While there is some slight deviation from the red dotted line, the blue line stays fairly consistent across \(X\) values. This is appears to be the case for ‘points_for’ and ‘points_against’.
The residuals for ‘playoffs’ are two box plots for ‘No Playoffs’ and ‘Playoffs’ values. The residuals appears to be the same for both \(X\) values.
gg_reshist(model_3)
## `stat_bin()` using `bins = 30`. Pick better value with `binwidth`.
When looking at a Histogram of Residuals plot we are looking for a roughly normally distributed plot. This histogram does appear roughly normalized.
There are a few questionable spots on the plot, for example there is a sizable dip in the count near the center of the histogram. There also appears to be a very slight tail to the histogram. These are not severe, but it indicates that some aspect of the phenomenon is missing from the model (i.e., we may need more/different explanatory variables).
# the normal QQ plot
gg_qqplot(model_3)
When looking at a QQ-Plot we are hoping to have the points fall on the orange line, indicating that our residuals are ‘normal’. Our residuals do appear to fall on this line, and are therefore ‘normal’.
gg_cooksd(model_3, threshold = 'convention')
Looking at Cook’s D, it is clear that there are many high influencing, and potentially troubling values in the data. Having this many data points with a high Cook’s D values will make it more difficult to create an accurate model. For future models, it is important that these data points are investigated by plotting various variables against the response variable.
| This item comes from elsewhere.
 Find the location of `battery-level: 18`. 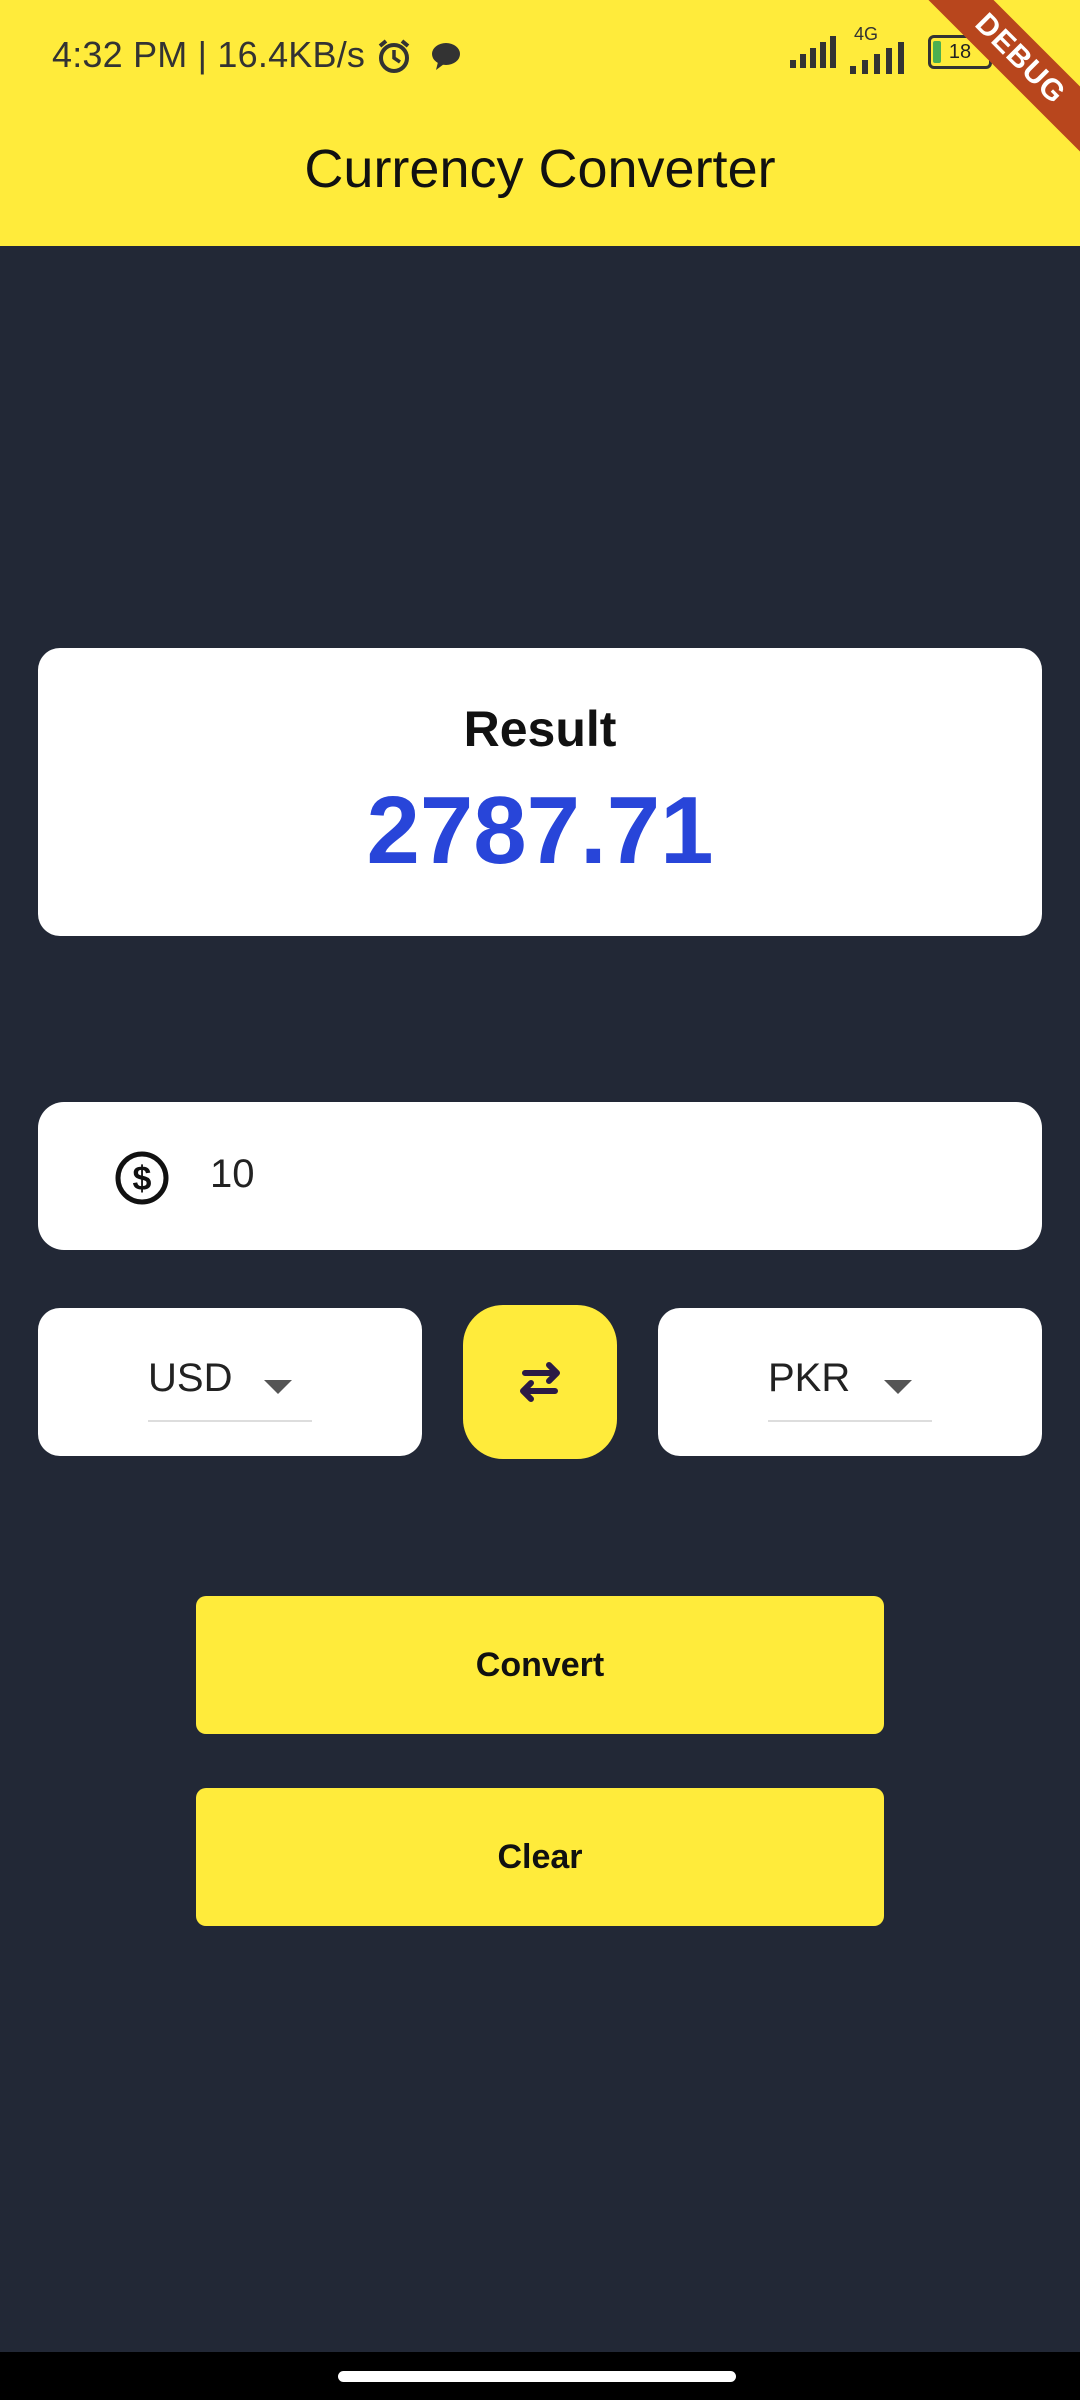

battery-level: 18 is located at coordinates (960, 52).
The following plots show where these high Cook’s D Values are in the data.
standings$label <- paste(standings$team_name, standings$year, sep = ", ")
library(dplyr)
##
## Attaching package: 'dplyr'
## The following objects are masked from 'package:stats':
##
## filter, lag
## The following objects are masked from 'package:base':
##
## intersect, setdiff, setequal, union
sliced_data <- slice(standings,c(16,47,62,95,126,131,136,154,206,226,
267,268,272,277,278,288,292,340,366,
371,383,392,436,518,524,550,551,610,
624,636))
library(ggrepel)
ggplot(data = sliced_data) +
geom_point(data = standings,
mapping = aes(x = points_for, y = wins)) +
geom_point(mapping = aes(x = points_for, y = wins),
color = 'blue') +
geom_text_repel(mapping = aes(x = points_for,
y = wins,
label = label),
color = 'blue',
size = 2) +
labs(title="Investigating High Influence 'points_for' Values ",
subtitle="Label = Team Name and Year")
ggplot(data = sliced_data) +
geom_point(data = standings,
mapping = aes(x = points_against, y = wins)) +
geom_point(mapping = aes(x = points_against, y = wins),
color = 'blue') +
geom_text_repel(mapping = aes(x = points_against,
y = wins,
label = label),
color = 'blue',
size = 2) +
labs(title="Investigating High Influence 'points_against' Values ",
subtitle="Label = Team Name and Year")
ggplot(data = sliced_data) +
geom_point(data = standings,
mapping = aes(x = playoffs, y = wins)) +
geom_point(mapping = aes(x = playoffs, y = wins),
color = 'blue') +
geom_text_repel(mapping = aes(x = playoffs,
y = wins,
label = label),
color = 'blue',
size = 2) +
labs(title="Investigating High Influence Values ",
subtitle="Label = Team Name and Year")
Again, for future models it is important that these data points are investigated and removed if they are found to be highly influential across variables.